Consistent results across 3 LLMs indicate that the method is robust to model architecture.

Highlights & Insights¶

The concept of "consensus alignment" draws an elegant analogy from neuroscience — group consensus communication maps to cross-domain consensus neurons.
Parameter-free PEFT — lighter than LoRA/Adapter and theoretically less prone to interference.
MI selection criterion design — requiring neurons to be important across all domains rather than any domain effectively prevents domain bias.

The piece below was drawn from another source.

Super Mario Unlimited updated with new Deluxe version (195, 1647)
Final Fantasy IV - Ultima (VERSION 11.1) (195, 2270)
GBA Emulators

Limitations & Future Work¶

Neuron identification requires forward and backward passes over data from all domains, resulting in non-trivial initialization costs.
The threshold \(\gamma\) requires tuning.
Validation is limited to machine translation; applicability to other multi-task scenarios remains unexplored.
Only FFN neurons are fine-tuned; attention layers are not addressed.

vs. LoRA: LoRA suffers from parameter interference; CANEFT avoids this via neuron selection and introduces no additional parameters.
vs. Adapter: Adapter-based methods introduce per-domain modules with costs growing with domain count; CANEFT uses a single unified set of consensus neurons.
vs. Language-Specific Neurons: Methods such as LAPE identify language-specific neurons, whereas CANEFT targets cross-domain consensus neurons — the two approaches have opposing objectives.

Rating¶

Novelty: ⭐⭐⭐⭐ MI-based consensus neuron selection represents a novel PEFT paradigm.
Experimental Thoroughness: ⭐⭐⭐⭐⭐ 3 LLMs, 10 domains, De→En and Zh→En, and generalization to unseen domains.
Writing Quality: ⭐⭐⭐⭐ Clear motivation and complete theoretical derivation.
Value: ⭐⭐⭐⭐ A practical, parameter-free PEFT solution.